Другой эпизод, на этот раз в отсутствие короля, хорошо передает презрение некоторых хронистов, еще более «аристократичных», чем светская знать, по отношению к дорожному народу, в частности, когда те пытаются сопротивляться. Речь идет об их интерпретации социальных трений, которые произошли в Англии в апреле 1196 года: Гийом Фиц-Осберн, по прозвищу Длиннобородый или просто Бородач, на самом деле предстал как защитник бедных, обложенных налогами, которые, говорил он, должны были платить обездоленные, а не богатые. На этот счет хронист говорит о широком заговоре, рожденном в Лондоне из «ненависти бедных к наглости богатых». Гийом собрал вокруг себя больше пятидесяти тысяч «сговорившихся» самого низкого происхождения, которые разошлись по домам, предварительно вооружившись разнообразными инструментами, и осмелились противостоять знати. Ричард находился в это время в Нормандии; и Гийом выбрал момент, чтобы пересечь море и обратить его внимание на несправедливость властей. Но архиепископ Губерт Вальтер, наместник королевства во время отсутствия короля, захватил заложников из народа и отправил двух «горожан» в сопровождении армии с приказом воспользоваться моментом, когда возмутитель спокойствия будет безоружен и без охраны, и неожиданно схватить его. Гийом сопротивлялся и одним ударом топора убил одного из тех, кто хотел схватить его, а его товарищ убил другого; потом вдвоем они спрятались в церкви, которая была убежищем для любого. Архиепископ Кентерберийский приказал поджечь церковь, и, задыхаясь от дыма, они вынуждены были ее покинуть.

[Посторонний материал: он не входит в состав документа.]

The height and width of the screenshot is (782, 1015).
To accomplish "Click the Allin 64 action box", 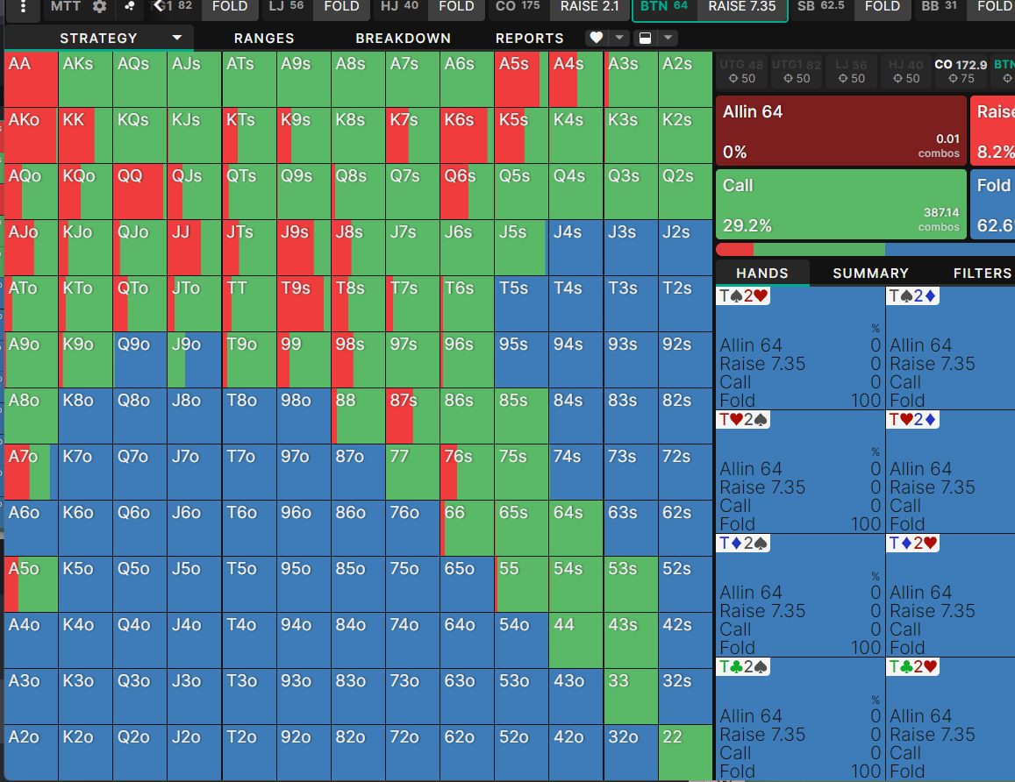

На выходе сын человека, которого Гийом убил, ранил его в живот ударом ножа, чтобы отомстить за смерть своего отца. Бородач, сразу же схваченный, был тут же осужден, избит, четвертован и повешен 6 апреля. Хронист отмечает, что после его смерти народ осмелился назвать его мучеником и что на его могиле стали происходить «лжечудеса». Однако, отмечает он, «ошибки», в которых он должен был исповедаться перед смертью, доказывают, что он не был ни святым, ни мучеником. Архиепископ должен был строго наказать, покарать священника, который распространял такие глупые слухи, и расставить охрану на местах, чтобы помешать всяким сборищам10[714]. Общий тон рассказа передает сильное предубеждение автора к городскому населению. Следует также отметить национальные предубеждения, так как большинство восставших были англосаксами и жаловались на давление власть имущих, в своем подавляющем большинстве нормандцев по происхождению.
Возможно, это отчасти причина, по которой Матвей Парижский, пересказывая то же событие, более благосклонен к Гийому, которого он тоже представляет как защитника обездоленных против угнетений знати, но не осуждает его за это. Он видит в нем хорошего человека, имеющего в городе хорошую репутацию, называет его «большим, крепким, бесстрашным» и подчеркивает, что мероприятие по его поимке не было законным. Он его изображает защищающимся ножом, но не говорит об убийстве положительно. Причины, побудившие Гийома, кажутся Матвею Парижскому законными — он только хотел, сопротивляясь единственному суждению власть имущих, потребовать одинаковое налогообложение для всех, пропорциональное возможностям каждого. Но его доводы никто не слушал, и его преследователи осмелились даже поджечь церковь, которую он вынужден был покинуть, задыхаясь от дыма. Его сразу же схватили, раздели, крепко связали, спутали ноги и привязали к хвосту лошади, чтобы в таком виде доставить в тюрьму. Решение суда, даже в сокращенном варианте, не описывается в этой повести. Архиепископ приказал лишь, чтобы его снова доставили к месту казни привязанным к лошади. Автор делает выводы в очень благосклонных для несчастного словах:
«Так был доставлен на позорную смерть, своими согражданами, Гийом по прозвищу Длиннобородый или Бородач. Он умер за то, что пытался отстоять правду, борясь за дело бедняков. Если мучеником становишься из-за правоты дела, то никто другой не может быть справедливее назван мучеником, чем он11[715].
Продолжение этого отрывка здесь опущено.